◆ Extract provided
Friday, August 19, 2011

From Ballet to Brain Cancer to Classes at SCR

Rob Johnston
Rob Johnston started dancing during his sophomore year at UC Irvine. He liked that it kept him in shape and made him feel connected to his artistic side, so after graduation he continued classes at a studio in Anaheim. Then, in November 2008, he suffered a seizure during class. He was only 29 and in seemingly perfect health. But an MRI and subsequent tests revealed cancerous masses on the front and back parts of his brain.

“Being diagnosed with cancer so young, especially after having lost my mom to breast cancer when I was 17, really forced me to look at my life from a lot of angles,” he said. “And I found there were a few things I’d never done for whatever reason, whether it be fear or no time.”

Rob is a fan of "Glee," having been part of a show choir in high school, and a big fan of the actor Max Adler, who plays the homophobic (but closeted) football player Dave.

“His character had a pivotal scene early in the second season which was just amazing to watch him go through. I remember watching that scene and going, ‘You know what? I want to learn how to do that.’”

Rob, right, with fellow students.
“I almost talked myself out of it before it hit me that, at this point, what have I got to lose?”

A Google search turned up SCR’s classes, and Rob enrolled.

Like any first-time acting student, Rob remembers feeling “extremely nervous” on his first day. But that soon wore off.

“Diana [Burbano] is the perfect teacher for people who just come off the street wanting to give acting a try, which was 90 percent of my Acting I class. We were totally comfortable with her by the end of the night.”

Since then, he has taken Fundamentals of Acting II and III with Greg Ungar.

“Greg really stepped it up a notch and challenged me…He really laid it on the table and pushed us to bring our best to class.”

◆ What the task asks
According to the article about Rob Johnston, how old was he when he had a seizure during class? The entries that follow are separate material and have no connection to the article about Rob Johnston.

◆ Given records
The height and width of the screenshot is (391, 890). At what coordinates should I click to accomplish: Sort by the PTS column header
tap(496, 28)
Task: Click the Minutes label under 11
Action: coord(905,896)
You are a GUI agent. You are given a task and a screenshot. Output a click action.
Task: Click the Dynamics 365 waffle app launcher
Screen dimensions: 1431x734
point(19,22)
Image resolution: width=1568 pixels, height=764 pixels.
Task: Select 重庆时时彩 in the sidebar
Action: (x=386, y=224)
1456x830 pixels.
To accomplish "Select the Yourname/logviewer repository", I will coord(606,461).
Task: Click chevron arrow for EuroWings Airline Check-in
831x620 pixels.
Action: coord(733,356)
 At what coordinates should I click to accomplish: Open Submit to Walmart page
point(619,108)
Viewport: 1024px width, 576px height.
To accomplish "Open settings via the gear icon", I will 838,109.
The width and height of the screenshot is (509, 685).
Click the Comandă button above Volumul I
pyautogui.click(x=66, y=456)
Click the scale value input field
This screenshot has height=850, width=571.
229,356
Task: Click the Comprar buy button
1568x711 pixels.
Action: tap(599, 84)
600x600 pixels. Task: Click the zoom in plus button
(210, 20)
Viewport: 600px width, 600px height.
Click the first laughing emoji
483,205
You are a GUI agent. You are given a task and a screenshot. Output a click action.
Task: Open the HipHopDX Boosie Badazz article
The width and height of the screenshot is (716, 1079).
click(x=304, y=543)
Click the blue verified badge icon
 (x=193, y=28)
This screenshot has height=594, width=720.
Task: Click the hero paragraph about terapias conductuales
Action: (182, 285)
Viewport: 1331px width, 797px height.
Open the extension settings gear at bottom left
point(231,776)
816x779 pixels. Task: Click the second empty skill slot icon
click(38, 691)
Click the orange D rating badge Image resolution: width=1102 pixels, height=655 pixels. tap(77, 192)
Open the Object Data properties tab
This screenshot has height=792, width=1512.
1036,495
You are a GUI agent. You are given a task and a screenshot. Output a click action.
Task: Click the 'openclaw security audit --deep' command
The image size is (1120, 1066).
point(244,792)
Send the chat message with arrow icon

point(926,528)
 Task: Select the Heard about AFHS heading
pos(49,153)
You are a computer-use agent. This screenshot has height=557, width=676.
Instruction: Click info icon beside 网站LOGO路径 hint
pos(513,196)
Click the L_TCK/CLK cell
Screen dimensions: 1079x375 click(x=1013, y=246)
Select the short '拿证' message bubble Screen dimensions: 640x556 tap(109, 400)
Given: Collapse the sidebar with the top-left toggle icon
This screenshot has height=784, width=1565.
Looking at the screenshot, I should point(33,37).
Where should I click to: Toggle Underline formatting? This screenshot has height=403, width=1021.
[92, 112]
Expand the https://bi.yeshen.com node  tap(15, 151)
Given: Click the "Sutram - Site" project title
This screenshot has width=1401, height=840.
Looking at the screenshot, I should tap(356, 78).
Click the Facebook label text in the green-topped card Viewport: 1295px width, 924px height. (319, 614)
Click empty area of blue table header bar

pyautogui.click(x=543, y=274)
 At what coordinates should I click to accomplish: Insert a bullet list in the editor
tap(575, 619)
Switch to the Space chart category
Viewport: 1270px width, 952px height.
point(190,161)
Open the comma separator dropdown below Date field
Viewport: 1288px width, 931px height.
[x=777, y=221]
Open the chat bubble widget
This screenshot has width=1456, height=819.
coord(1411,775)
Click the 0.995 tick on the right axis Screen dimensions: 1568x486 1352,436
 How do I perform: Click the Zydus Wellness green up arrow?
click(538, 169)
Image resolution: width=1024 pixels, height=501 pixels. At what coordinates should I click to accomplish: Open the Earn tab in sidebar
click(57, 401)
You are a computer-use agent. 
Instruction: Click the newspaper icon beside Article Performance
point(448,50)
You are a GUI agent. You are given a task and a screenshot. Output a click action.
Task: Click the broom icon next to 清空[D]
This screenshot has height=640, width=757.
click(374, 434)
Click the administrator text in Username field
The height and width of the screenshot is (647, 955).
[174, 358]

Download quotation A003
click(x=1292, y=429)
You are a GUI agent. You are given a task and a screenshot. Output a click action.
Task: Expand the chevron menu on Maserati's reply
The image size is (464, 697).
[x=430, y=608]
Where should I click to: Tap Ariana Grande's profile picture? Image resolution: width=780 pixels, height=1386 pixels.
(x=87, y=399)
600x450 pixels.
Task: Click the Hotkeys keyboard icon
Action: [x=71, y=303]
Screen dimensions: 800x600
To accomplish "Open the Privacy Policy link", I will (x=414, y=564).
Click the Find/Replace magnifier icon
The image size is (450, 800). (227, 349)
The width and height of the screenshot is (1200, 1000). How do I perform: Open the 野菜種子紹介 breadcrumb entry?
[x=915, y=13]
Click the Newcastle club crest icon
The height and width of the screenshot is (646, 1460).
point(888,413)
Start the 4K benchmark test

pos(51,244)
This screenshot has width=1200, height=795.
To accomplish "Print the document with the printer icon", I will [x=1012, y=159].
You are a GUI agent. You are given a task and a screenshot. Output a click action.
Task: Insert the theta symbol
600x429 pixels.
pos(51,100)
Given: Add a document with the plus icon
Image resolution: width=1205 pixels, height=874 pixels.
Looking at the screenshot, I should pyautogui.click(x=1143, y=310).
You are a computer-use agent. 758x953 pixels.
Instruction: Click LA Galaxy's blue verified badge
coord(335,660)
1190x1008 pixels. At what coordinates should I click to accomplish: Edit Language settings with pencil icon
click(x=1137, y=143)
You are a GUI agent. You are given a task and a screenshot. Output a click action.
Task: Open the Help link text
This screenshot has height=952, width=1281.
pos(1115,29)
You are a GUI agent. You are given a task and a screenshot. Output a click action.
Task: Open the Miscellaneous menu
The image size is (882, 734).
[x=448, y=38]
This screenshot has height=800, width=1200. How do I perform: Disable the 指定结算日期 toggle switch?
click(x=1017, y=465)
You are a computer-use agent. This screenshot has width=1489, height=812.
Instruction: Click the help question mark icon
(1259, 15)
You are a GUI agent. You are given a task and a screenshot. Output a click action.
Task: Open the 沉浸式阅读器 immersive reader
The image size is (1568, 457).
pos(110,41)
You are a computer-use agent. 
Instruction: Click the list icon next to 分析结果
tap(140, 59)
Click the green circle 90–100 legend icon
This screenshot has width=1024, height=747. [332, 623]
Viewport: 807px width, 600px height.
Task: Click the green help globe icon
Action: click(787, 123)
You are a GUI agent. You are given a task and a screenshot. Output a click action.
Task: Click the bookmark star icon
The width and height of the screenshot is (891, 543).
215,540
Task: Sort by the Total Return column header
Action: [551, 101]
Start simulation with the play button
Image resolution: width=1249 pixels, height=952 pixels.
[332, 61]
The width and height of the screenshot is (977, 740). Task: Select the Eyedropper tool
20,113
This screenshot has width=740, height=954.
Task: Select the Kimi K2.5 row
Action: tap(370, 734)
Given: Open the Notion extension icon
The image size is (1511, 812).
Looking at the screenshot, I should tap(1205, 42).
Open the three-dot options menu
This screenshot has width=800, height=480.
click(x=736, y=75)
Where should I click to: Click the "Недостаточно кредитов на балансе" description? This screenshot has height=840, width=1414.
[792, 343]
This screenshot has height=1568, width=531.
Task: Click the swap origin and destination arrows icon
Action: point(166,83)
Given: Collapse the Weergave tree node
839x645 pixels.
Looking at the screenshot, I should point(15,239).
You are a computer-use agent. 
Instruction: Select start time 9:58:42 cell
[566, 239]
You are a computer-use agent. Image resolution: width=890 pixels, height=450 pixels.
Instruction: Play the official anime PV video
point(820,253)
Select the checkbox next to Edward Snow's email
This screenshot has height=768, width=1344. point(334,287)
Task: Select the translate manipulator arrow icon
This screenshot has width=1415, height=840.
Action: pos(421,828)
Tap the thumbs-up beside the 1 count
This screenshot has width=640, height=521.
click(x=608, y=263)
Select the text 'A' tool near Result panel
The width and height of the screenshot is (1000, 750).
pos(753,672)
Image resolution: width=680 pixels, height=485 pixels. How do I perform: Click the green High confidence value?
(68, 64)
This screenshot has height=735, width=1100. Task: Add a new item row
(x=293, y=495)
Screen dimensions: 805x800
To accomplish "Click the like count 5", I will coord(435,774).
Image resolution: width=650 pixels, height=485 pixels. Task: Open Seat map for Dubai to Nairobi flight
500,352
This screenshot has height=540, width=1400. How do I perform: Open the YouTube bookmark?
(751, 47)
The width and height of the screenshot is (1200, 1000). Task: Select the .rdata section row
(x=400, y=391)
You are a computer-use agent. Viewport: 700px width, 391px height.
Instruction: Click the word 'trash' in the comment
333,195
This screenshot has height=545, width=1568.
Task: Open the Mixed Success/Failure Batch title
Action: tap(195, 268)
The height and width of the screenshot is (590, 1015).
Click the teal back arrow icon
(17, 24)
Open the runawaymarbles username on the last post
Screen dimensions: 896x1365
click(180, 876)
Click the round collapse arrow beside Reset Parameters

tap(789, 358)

◆ Answer
He was 29.